Health Insurance Exchanges: The Patient Protection and Affordable Care Act of 2010 (PPACA) creates statewide health insurance exchanges by 2014 for individuals and small businesses to compare health insurance plans and rates. If a state fails to create an exchange, the federal government will design one for it in accordance with PPACA. On February 22, 2012, the United States Department of Health and Human Services (HHS) awarded planning grants to ten states to assist in the development of health insurance exchanges, including $34 million to Pennsylvania and $7.6 million to New Jersey. Pennsylvania previously received $3.4 million to conduct a feasibility study for the creation of an exchange. HAP and the NJHA continue to advocate for hospitals to retain the right to freely negotiate with insurance providers participating in the exchange to ensure competitive reimbursement rates. Otherwise, a system could be created in which the rates are not adequate to provide access to quality care.

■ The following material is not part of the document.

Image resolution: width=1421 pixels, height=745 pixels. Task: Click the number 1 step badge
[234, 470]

Proposed Rule on Sixty-Day Repayment of Overpayments: PPACA requires a person who has received an overpayment from the government to report and return the overpayment to the Secretary of HHS, or to any applicable state or other relevant contractor, along with a written explanation of the reason for the overpayment. The report and return of the overpayment must occur by the later of: (1) the date which is sixty days after the date on which the overpayment is identified; or (2) the date that any corresponding cost report is due, if applicable. The failure to make such a report and repayment creates potential liability under the False Claims Act (FCA) and the Civil Monetary Penalties Law, under which the provider could be excluded from participation in federal healthcare programs.

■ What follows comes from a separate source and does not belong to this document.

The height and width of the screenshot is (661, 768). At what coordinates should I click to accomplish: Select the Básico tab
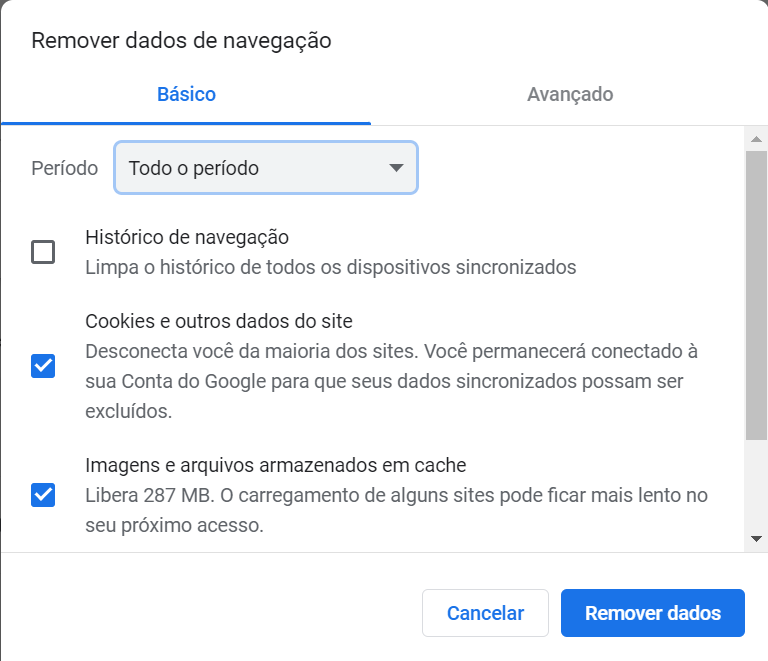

On February 21, 2012, the Centers for Medicare & Medicaid Services (CMS) issued the much-anticipated proposed rule defining the reporting and repayment obligations. Critical to the determination of when a provider has an obligation to report and return an overpayment is: (1) the definition of the term overpayment; and (2) when such overpayment is identified. Under the proposed rule, CMS would adopt the statutory definition of an overpayment, which is defined as any funds that a person receives or retains under the Medicare program to which the person, after applicable reconciliation, is not entitled. Examples of such overpayments include, among other things, payments for non-covered services, payments in excess of allowed amounts, errors and non-reimbursable expenditures in cost reports, and receipt of funds from Medicare when another party is primarily liable.
If left unchanged, the proposed rule would substantially increase the burdens on providers and suppliers. Most notably, the proposed rule would create a new ten-year look-back period for overpayments. In addition, the proposed rule would create little certainty by establishing a deliberate ignorance or reckless disregard standard for conducting a reasonable investigation into allegations of potential overpayments and includes preamble language suggesting a new standard of “all deliberate speed” on internal investigations into potential overpayments. HAP is advocating for changes to the proposed rule.